Having last undergone change in March 2009 when the MPC cut the base rate to its lowest ever level, the UK has now witnessed its longest period of stability in the base rate of interest since the second world war.

It is therefore encouraging that companies continue to benefit and flourish in the low-interest environment, with the FSB keen to see this situation continue for the foreseeable future.

FSB national chairman John Allan stated: "With inflation likely to drop into deflation, encouraging investment should continue to be the top priority.

"Our members' confidence remains strong, with many small businesses planning to invest in their firms, hiring new staff and increasing wages.

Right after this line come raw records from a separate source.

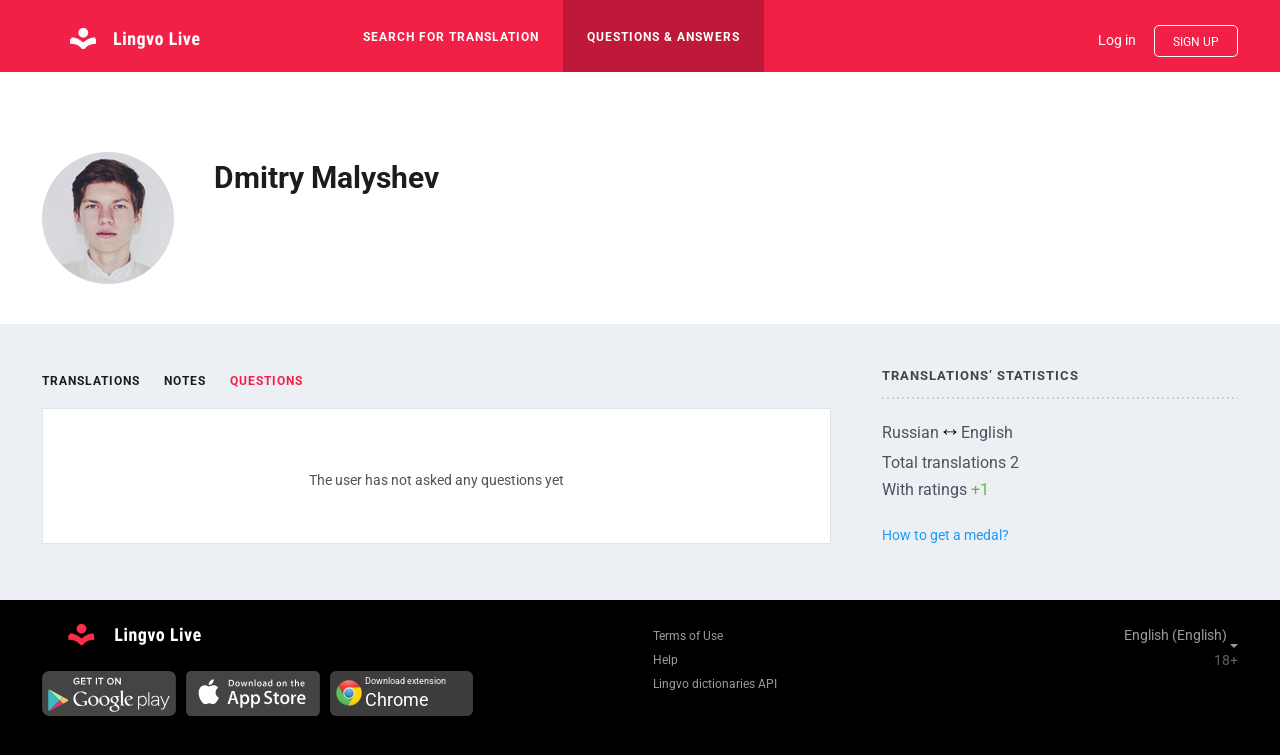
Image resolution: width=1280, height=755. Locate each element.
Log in (1117, 40)
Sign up (1196, 42)
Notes (185, 381)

When the time does come to raise rates, it should be done gradually to allow businesses to absorb costs and plan ahead."

Indeed, Mr Allan stated that the latest decision to hold the base rate is one that will be welcomed by many business leaders across the UK.

Responding to the latest MPC announcement, David Kern, chief economist at the British Chambers of Commerce (BCC), added his perception that contrary to many expectations, the low level of inflation that typified recent months has remained unchanged and now presents a strong possibility that deflation will take hold in the near future.

This could be positive news for the nation as a whole though, as a period of deflation could help to bolster the coffers of the general public, leading to increased spending overall and a boost to significant areas of the economy including retail and services.

He argued: "The main cause of low inflation in the economy is the fall in energy and food prices, which will help to ease cost pressures for consumers and businesses, and will support economic growth.

"To sustain business confidence we need a firm commitment from the MPC to keep interest rates on hold until at least early 2016."

Annual consumer price inflation in March stood at zero per cent, meaning it could easily shift into deflation territory in the coming months.

Both the FSB and BCC are therefore strongly in favour of an ongoing hold on any increase the base rate of interest for the UK at present, as it is hoped that by doing so companies will be able to more confidently plan for the future and help the economy as a whole move towards a more stable and sustained recovery.

Released at the end of last month, the latest quarterly figures for gross domestic product in the UK show the economy grew by 0.6 per cent during the final three months of 2014 and was estimated to have grown by 2.8 per cent for the year as a whole in comparison to 2013.